On the one hand, there is the strategy of altering the original narrative focus without having the object lose its cultural connotations; while the other warns of violence, deceit and the great pretense that is woven between the great brands of international industry and the political discourses that use these same mechanisms to control their electoral campaigns and demagogy. Javier Panera notes, in the same press release, that Marc Bijl, “attacks the superficiality of the mass media advertising symbols and the pop myth, creating a personal fantasy based on icons from the recent history of art that he combines with countercultural movements like punk, gothic rock (it is not in vain that he is the bassist in the Dutch band Götterdämmerung) and situationism or anti-global activism.”

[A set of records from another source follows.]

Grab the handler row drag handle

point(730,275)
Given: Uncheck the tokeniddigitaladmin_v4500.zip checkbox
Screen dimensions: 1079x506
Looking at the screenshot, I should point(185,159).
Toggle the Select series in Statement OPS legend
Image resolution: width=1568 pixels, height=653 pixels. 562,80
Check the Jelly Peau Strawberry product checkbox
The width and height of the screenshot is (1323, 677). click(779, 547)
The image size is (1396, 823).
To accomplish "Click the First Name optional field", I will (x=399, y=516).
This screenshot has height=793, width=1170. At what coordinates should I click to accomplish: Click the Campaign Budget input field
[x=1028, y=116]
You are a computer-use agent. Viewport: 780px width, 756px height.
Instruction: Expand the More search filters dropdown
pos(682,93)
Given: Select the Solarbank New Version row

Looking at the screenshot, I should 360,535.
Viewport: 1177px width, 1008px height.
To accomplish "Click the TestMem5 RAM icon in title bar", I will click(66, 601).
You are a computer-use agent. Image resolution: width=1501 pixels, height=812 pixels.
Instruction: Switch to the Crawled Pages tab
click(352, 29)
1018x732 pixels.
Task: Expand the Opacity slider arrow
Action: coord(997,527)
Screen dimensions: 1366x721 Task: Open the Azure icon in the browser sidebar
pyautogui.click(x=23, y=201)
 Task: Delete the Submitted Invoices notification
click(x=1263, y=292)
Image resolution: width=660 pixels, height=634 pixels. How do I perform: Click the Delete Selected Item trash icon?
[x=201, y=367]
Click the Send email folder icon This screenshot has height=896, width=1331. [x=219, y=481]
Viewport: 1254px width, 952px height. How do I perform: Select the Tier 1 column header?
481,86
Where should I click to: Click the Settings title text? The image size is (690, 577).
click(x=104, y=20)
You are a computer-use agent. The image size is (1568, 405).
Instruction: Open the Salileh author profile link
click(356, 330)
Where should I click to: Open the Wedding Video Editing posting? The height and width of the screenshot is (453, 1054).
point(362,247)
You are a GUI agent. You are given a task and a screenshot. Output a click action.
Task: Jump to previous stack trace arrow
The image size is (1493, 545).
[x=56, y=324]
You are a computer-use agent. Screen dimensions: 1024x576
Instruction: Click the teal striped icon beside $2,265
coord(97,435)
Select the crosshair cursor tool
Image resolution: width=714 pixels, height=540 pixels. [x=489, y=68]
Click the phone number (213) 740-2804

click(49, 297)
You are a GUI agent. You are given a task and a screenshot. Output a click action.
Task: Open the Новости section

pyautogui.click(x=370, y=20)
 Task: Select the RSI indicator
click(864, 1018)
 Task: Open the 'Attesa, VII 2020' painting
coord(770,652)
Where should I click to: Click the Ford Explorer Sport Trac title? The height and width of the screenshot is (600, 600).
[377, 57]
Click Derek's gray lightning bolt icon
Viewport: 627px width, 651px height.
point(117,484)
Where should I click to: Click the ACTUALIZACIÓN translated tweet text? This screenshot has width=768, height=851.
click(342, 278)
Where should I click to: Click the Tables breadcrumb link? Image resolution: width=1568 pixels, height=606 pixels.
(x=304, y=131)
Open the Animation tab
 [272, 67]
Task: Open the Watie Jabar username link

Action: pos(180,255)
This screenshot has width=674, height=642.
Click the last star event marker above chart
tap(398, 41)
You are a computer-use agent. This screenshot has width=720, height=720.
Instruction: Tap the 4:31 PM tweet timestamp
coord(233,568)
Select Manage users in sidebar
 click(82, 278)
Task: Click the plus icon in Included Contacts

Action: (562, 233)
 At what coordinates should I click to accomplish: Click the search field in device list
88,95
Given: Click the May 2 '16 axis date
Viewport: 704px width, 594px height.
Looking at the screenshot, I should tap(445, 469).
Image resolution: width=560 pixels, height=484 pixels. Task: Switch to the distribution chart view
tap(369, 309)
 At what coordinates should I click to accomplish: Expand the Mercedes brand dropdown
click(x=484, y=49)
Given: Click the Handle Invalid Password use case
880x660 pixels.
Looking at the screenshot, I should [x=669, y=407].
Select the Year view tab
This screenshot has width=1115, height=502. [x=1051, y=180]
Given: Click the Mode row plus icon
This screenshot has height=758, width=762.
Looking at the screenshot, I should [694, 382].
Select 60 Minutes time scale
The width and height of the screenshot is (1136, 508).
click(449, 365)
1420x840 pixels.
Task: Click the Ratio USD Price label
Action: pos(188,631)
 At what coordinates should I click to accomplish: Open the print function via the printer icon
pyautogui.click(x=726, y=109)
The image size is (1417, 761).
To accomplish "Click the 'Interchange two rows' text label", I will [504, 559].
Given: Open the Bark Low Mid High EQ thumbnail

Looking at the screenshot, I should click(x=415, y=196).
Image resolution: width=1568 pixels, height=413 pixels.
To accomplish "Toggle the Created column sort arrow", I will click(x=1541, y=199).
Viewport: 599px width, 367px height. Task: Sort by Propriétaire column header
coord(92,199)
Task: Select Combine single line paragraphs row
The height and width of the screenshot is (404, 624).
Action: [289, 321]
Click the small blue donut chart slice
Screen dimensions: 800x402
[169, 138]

In this sense, a piece from this exhibition, because of its allegoric quality and frontal honesty, appears to me like an icon within the oeuvre of Marc Bijl and, at that level and intensity, it is positioned as an emblem of postmodern culture in which the heroism of weakness or the enjoyment of failure refutes the great utopia of the modern hero, often recognized in the role of an artist. In All the World Is a Stage (2005), a scene - in which a Batman, a kind of alter-ego of the artist holding an electric guitar, a cigarette in his mouth, looks downcast, confronted by his own indolence and transgression - is consummated by the power that stimulates it, the Shakespearean maxim, which reveals the theatricality and falsehood of all human acts of subversion. The mechanisms of culture are stronger than the utopian energies that dwell in it. A posture of absorption corresponds to each cry of demand; a posture of suffocation, to each revolt. Power may be challenged, but it always overtakes us…

Andrés Isaac Santana: Art historian, writer and essayist residing in Madrid. Author of several books on contemporary art and culture, he collaborates with publications, such as: Atlántica Internacional, Art.es, ArtNexus, Museomanía, ArteCubano, ART NOTES, ArteContexto, among others.